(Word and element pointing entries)
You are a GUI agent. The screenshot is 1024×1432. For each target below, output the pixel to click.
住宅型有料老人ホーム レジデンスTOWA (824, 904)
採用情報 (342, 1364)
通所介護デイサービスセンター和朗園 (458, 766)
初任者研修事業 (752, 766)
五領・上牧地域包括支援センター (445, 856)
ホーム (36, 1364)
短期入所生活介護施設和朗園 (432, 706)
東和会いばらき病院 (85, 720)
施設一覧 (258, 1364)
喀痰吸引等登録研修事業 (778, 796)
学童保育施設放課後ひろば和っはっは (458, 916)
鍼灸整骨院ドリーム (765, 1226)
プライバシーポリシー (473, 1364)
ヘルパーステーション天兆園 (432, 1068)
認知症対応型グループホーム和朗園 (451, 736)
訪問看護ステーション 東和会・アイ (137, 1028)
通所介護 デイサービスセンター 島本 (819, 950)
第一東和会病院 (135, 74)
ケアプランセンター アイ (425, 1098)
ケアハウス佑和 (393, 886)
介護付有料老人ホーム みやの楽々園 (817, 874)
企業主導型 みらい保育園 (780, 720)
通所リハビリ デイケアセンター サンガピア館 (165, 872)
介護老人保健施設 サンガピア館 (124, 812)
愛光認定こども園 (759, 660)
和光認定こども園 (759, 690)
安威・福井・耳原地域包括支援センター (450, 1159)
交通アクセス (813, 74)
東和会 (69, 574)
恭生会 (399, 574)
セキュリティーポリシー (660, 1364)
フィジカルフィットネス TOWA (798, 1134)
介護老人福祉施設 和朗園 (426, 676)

(REQUIRED TASK):
Rewrite the entries above with "pixel" changed to "point", keeping every other part the same.

(FULL SOLUTION):
You are a GUI agent. The screenshot is 1024×1432. For each target below, output the point to click.
住宅型有料老人ホーム レジデンスTOWA (824, 904)
採用情報 (342, 1364)
通所介護デイサービスセンター和朗園 (458, 766)
初任者研修事業 (752, 766)
五領・上牧地域包括支援センター (445, 856)
ホーム (36, 1364)
短期入所生活介護施設和朗園 (432, 706)
東和会いばらき病院 (85, 720)
施設一覧 (258, 1364)
喀痰吸引等登録研修事業 (778, 796)
学童保育施設放課後ひろば和っはっは (458, 916)
鍼灸整骨院ドリーム (765, 1226)
プライバシーポリシー (473, 1364)
ヘルパーステーション天兆園 (432, 1068)
認知症対応型グループホーム和朗園 (451, 736)
訪問看護ステーション 東和会・アイ (137, 1028)
通所介護 デイサービスセンター 島本 (819, 950)
第一東和会病院 (135, 74)
ケアプランセンター アイ (425, 1098)
ケアハウス佑和 (393, 886)
介護付有料老人ホーム みやの楽々園 (817, 874)
企業主導型 みらい保育園 (780, 720)
通所リハビリ デイケアセンター サンガピア館 (165, 872)
介護老人保健施設 サンガピア館 (124, 812)
愛光認定こども園 (759, 660)
和光認定こども園 (759, 690)
安威・福井・耳原地域包括支援センター (450, 1159)
交通アクセス (813, 74)
東和会 (69, 574)
恭生会 (399, 574)
セキュリティーポリシー (660, 1364)
フィジカルフィットネス TOWA (798, 1134)
介護老人福祉施設 和朗園 (426, 676)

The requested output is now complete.